Problems to solve:
[1] In the forum post about Mantra rendering on a Threadripper 2990wx, how long did the Mantra render take with 32 active cores and SMT turned off?
[2] Reproduce the part of the forum post on Mantra and the Threadripper 2990wx that runs from "UPD. Interesting situation" up to and including "2.54 (SMT on).".

Source document:
[Start of Attachment]
Mantra vs AMD Threadripper 2990wx

   37728   29   11
User Avatar
Member
6 posts
Joined: 10月 2013
Offline
First of all - PC spec: Threadripper 2990wx, 128 Gb memory, GTX titan X. All devices not overclocked. Only stock.
Problem - mantra render work slower when all 32cores (64 threads) is active. But! When active only 16 cores (32 thread) mantra render work faster. 32 cores - 2.54 min, 16 cores 2.11 min. At same time Arnold render, in Maya 2018 update 4, work more predictably. More cores - more speed. 32 cores 1.26 min, 16 cores 2.17 min. Screenshot and test scenes in attach.

UPD. Interesting situation with SMT (simultaneous multithreading) technology. When SMT off with 32 active cores, mantra work much faster - 1.53 min vs 2.54 (SMT on).
When active 16 cores and SMT off - 2.30 min. vs 2.11 min. (SMT on).

Bottom line.
Mantra - 16 core, SMT on - 2.11 min.
[End of Attachment]
Data extract:
[Start of Attachment]
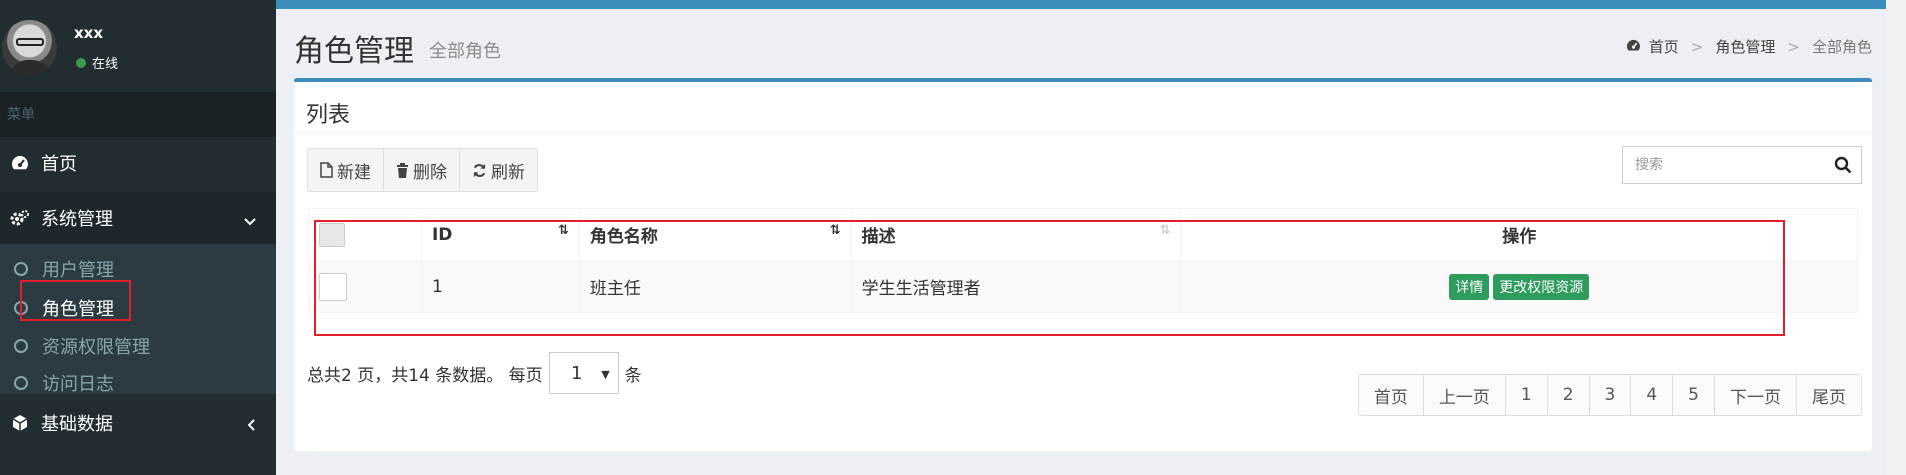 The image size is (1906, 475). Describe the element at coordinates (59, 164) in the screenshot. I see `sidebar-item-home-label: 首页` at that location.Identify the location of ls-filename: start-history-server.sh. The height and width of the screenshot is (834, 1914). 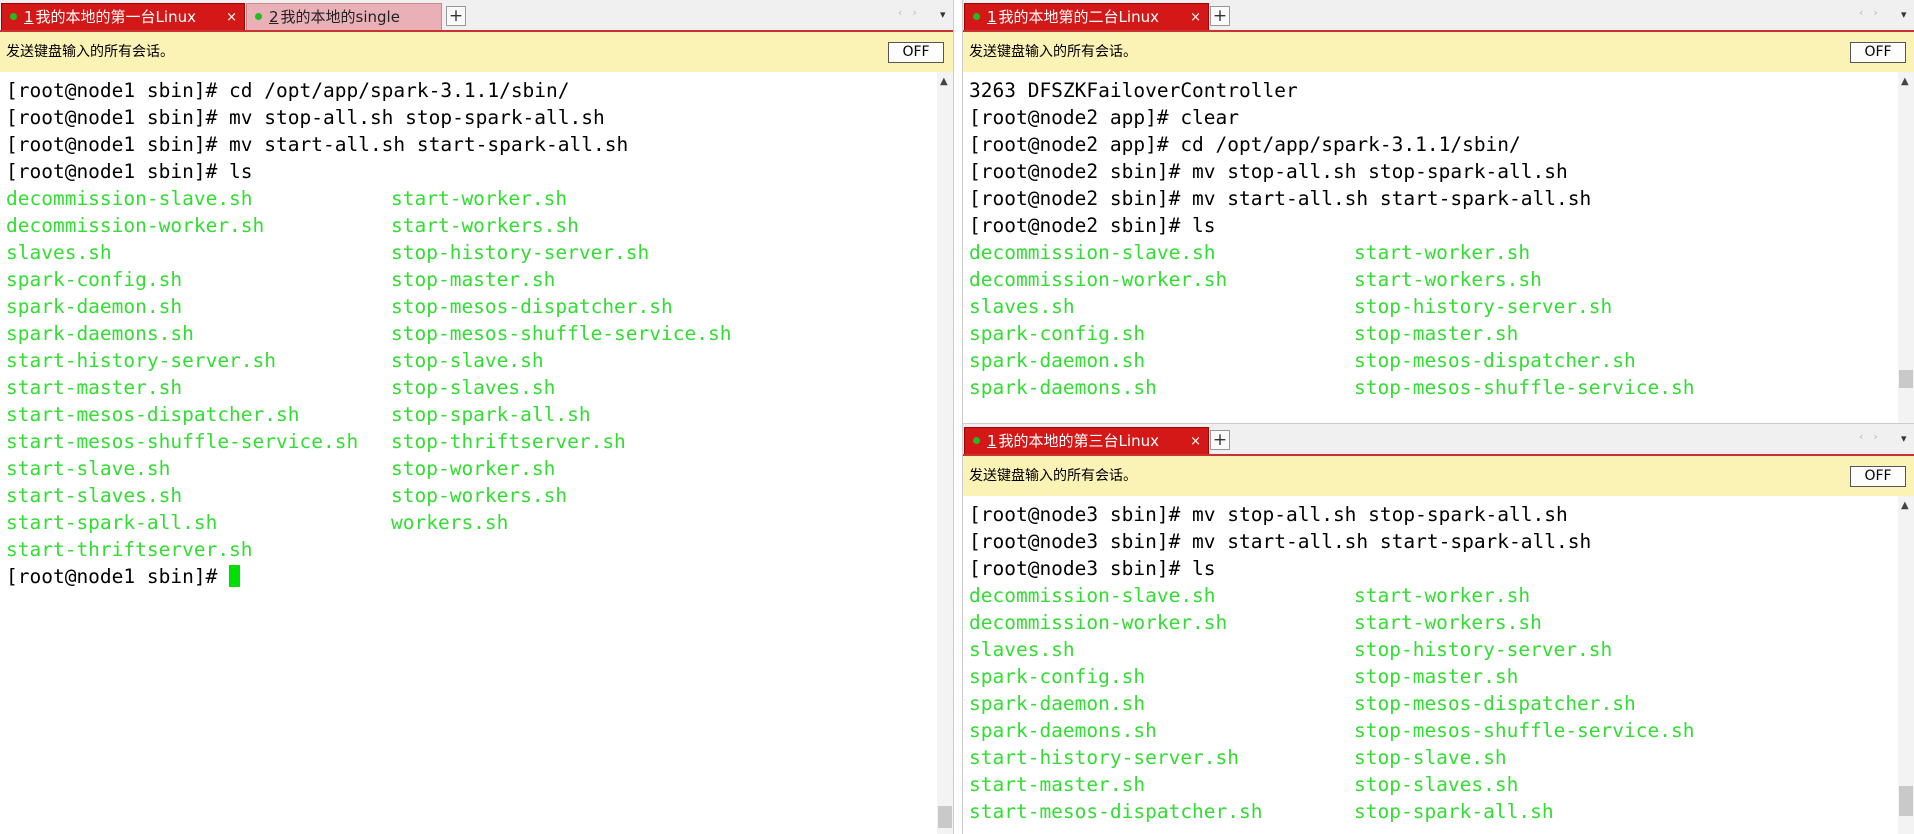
[End of Attachment]
Solutions to the tasks:
[1] 1.53 min

[2]
UPD. Interesting situation with SMT (simultaneous multithreading) technology. When SMT off with 32 active cores, mantra work much faster - 1.53 min vs 2.54 (SMT on).